Most of the time, we talk about sin as a huge, inescapable reality: a systemic failure to which we’re inevitably and forever doomed as part of our humanity. We can fight it and fight it, but we’re always going to get dragged down into that muck again, because that’s who we are.
It had never before occurred to me to look at discipleship and the Christian life as a lifelong hike up a beautiful mountain whose pinnacle is Heaven. Of course you’re going to get tired along the way. Of course you’re going to slip and trip. Mountain climbing involves rocks and uneven ground.
The difference between these two perspectives is profound. In one, we view ourselves as mud dwellers. It’s our natural state of being.
In the other, we view ourselves as good people seeking to be better. Even when we trip and fall, we get up and keep going. Notice I didn’t say “get up and try again,” as if we’re running on a treadmill sunk in the mud and will never be anywhere other than in the mud.
No. I said we get up and keep going. We acknowledge that we fell down, but we brush ourselves off and keep heading for the heights.

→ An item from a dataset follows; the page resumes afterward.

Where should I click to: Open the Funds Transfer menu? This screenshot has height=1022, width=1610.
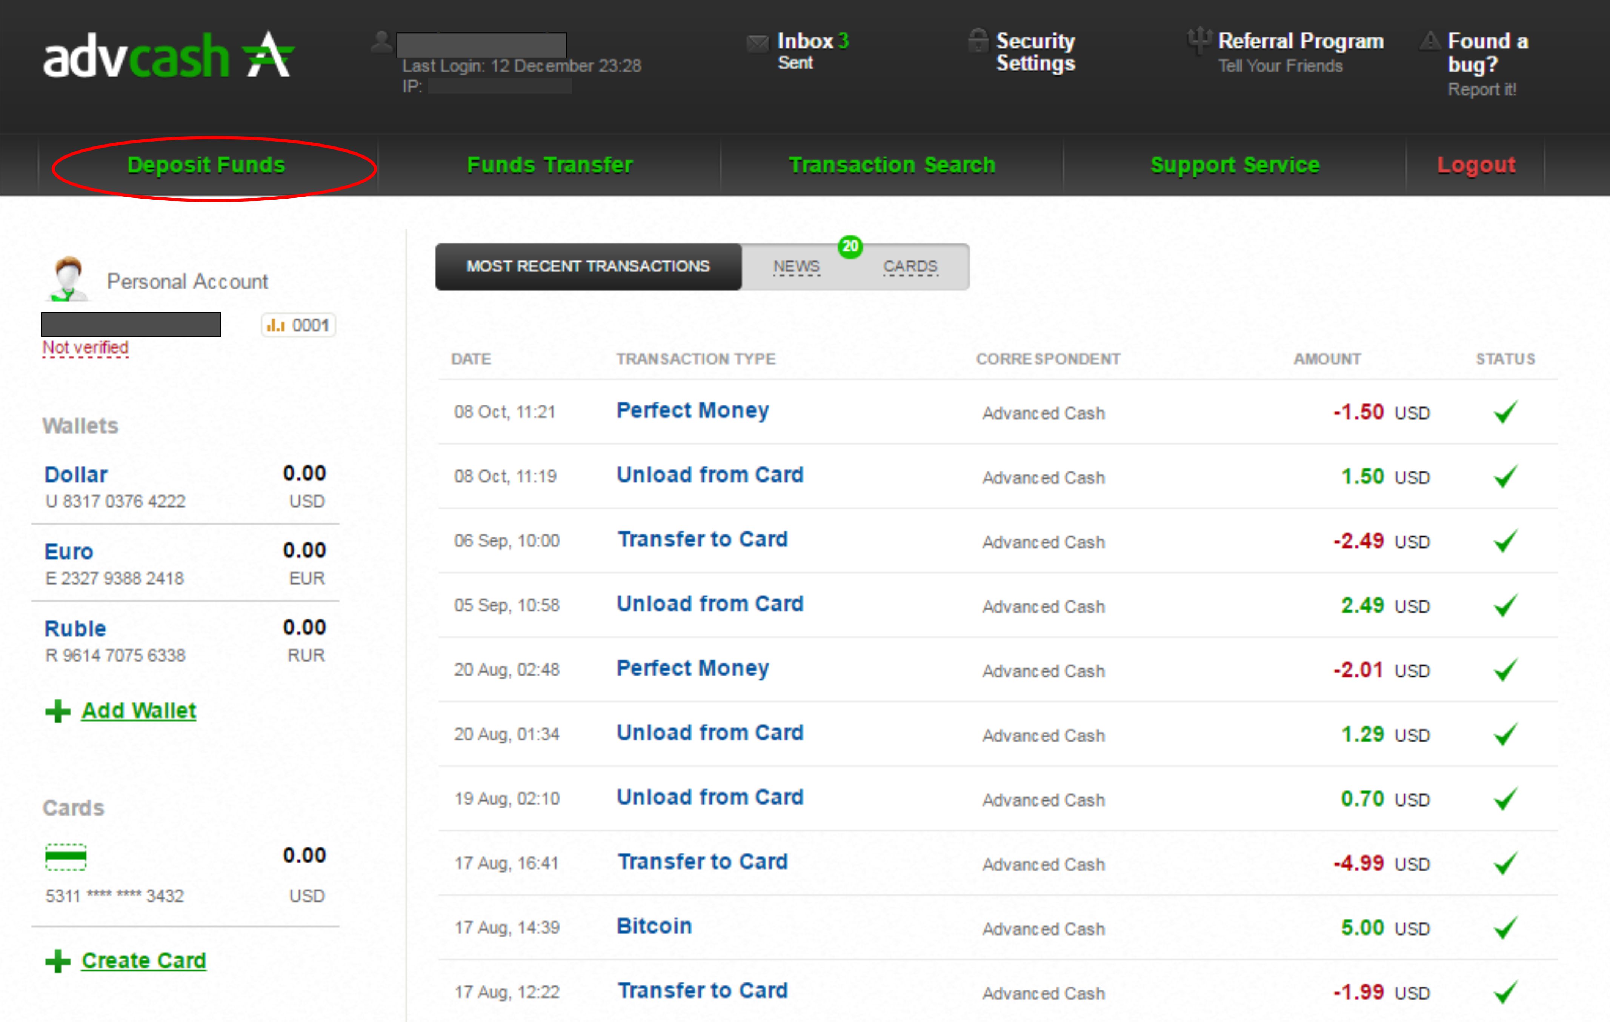coord(549,165)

This is a tremendously liberating thought. It takes away the hopelessness of sin. I still recognize my need for mercy—the fact that tripping on the way up the mountain doesn’t get me kicked off the mountain is a grace I can never fully comprehend. On Earth, after all, tripping up is routinely used as grounds for getting kicked out.
But because I belong to God and God is my end point, sin doesn’t have to define me. I can see myself as beloved. As worthy of receiving mercy. I can see hope for getting farther up the mountain, closer to God.
And if I see myself this way, I can learn to see others this way, too.
If I see myself and everyone else basically as mud dwellers, then Pope Francis’ quote makes no sense.
We Christians have a tendency to take an all-or-nothing view of things. When we see what we perceive to be weeds growing in the field, we filter out any fruit those people might be bearing. If the fruit is being produced by someone who doesn’t look like we think Godliness is supposed to look, we don’t want it, thank you very much.
But “weedy” people have gifts and wisdom and worth to offer, too. Thank God, nobody has to be perfect to have a place in God’s Church. And if we go around making a big list of things you have to do to be “good enough” to belong, then we’re driving away the people we’re supposed to bring to Christ.
And who’s to say that one of these days, that “weedy” person won’t be the one offering us the hand up on that steep, difficult climb toward God?